**Problem details:**
For each line below that contains the word "computer", return that line.

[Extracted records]
━━━━

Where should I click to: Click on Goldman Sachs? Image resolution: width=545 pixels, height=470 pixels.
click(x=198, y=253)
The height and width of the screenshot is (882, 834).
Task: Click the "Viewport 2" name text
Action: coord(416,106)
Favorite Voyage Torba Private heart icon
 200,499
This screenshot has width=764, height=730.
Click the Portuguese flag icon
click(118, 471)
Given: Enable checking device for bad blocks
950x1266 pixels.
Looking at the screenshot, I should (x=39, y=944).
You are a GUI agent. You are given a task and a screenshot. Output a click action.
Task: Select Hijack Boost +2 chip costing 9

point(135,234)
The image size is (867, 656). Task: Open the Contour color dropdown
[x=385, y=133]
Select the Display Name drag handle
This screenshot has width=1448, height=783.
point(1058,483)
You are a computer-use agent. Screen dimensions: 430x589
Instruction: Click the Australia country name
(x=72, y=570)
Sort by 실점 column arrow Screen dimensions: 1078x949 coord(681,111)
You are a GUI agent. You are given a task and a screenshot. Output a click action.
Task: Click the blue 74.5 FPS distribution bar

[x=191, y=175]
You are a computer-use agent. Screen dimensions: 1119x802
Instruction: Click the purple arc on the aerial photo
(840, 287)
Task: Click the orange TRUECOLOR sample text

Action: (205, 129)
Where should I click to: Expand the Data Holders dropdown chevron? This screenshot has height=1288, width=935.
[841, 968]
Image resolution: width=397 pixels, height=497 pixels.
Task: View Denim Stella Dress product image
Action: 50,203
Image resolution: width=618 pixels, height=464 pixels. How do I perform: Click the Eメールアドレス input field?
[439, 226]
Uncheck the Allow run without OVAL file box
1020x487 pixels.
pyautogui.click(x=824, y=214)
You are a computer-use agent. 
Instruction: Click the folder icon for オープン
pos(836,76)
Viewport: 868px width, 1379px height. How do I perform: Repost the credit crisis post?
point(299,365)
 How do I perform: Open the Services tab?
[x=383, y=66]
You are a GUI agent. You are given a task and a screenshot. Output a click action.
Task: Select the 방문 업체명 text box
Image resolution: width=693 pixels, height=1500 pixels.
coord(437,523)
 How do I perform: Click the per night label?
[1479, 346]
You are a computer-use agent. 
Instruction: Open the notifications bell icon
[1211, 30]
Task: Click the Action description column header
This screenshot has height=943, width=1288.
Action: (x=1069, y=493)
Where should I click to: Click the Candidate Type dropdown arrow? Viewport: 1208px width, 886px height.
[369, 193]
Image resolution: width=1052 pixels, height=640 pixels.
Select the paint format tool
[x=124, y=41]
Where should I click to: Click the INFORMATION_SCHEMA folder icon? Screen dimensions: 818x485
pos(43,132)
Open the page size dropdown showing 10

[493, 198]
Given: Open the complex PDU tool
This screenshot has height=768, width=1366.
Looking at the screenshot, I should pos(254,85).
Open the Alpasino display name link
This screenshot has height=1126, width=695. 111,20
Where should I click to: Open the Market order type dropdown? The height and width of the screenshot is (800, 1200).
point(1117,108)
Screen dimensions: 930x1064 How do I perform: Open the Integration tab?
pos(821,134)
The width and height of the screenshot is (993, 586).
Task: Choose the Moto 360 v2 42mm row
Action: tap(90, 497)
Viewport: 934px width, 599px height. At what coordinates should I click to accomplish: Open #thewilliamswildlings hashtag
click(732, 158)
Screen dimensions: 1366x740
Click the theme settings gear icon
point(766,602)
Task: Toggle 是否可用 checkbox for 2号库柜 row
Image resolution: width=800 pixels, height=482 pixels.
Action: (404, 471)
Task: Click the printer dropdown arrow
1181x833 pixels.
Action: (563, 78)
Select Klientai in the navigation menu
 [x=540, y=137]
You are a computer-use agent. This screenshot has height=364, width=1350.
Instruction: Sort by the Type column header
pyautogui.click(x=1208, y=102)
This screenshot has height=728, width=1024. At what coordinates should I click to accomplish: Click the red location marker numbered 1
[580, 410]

━━━━

**Answer box:**
You are a computer-use agent. Screen dimensions: 430x589
You are a computer-use agent. Screen dimensions: 1119x802
You are a computer-use agent. 
You are a computer-use agent. 
You are a computer-use agent. This screenshot has height=364, width=1350.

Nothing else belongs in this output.